Record extracts:
= = = =

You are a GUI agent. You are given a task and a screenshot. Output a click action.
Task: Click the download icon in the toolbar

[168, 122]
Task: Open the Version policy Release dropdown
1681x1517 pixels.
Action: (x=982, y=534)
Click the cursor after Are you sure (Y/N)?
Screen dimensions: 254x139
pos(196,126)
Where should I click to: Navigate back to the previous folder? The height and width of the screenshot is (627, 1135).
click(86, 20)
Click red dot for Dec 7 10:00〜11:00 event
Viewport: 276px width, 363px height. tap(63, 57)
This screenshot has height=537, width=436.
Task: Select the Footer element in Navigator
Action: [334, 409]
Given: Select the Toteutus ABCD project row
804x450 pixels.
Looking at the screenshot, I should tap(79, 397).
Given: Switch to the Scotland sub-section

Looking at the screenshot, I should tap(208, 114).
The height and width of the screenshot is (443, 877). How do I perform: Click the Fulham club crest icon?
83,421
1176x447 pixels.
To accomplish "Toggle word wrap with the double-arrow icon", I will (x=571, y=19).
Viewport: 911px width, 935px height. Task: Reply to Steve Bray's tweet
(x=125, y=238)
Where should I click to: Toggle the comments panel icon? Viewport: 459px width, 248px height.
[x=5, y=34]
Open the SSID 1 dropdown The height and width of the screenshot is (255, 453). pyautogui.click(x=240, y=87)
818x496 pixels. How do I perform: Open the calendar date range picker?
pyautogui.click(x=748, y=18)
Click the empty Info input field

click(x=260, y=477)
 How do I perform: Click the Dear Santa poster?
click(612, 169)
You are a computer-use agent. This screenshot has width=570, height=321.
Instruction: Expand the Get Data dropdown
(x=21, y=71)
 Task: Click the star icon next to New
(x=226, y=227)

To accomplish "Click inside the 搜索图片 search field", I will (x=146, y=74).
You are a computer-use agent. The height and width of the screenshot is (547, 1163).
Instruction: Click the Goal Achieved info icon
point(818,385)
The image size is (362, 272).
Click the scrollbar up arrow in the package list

= = = =

Problem:
Using the material above, copy every line in which the string "computer" occurs.

Answer area:
You are a computer-use agent. This screenshot has width=570, height=321.
You are a computer-use agent. The height and width of the screenshot is (547, 1163).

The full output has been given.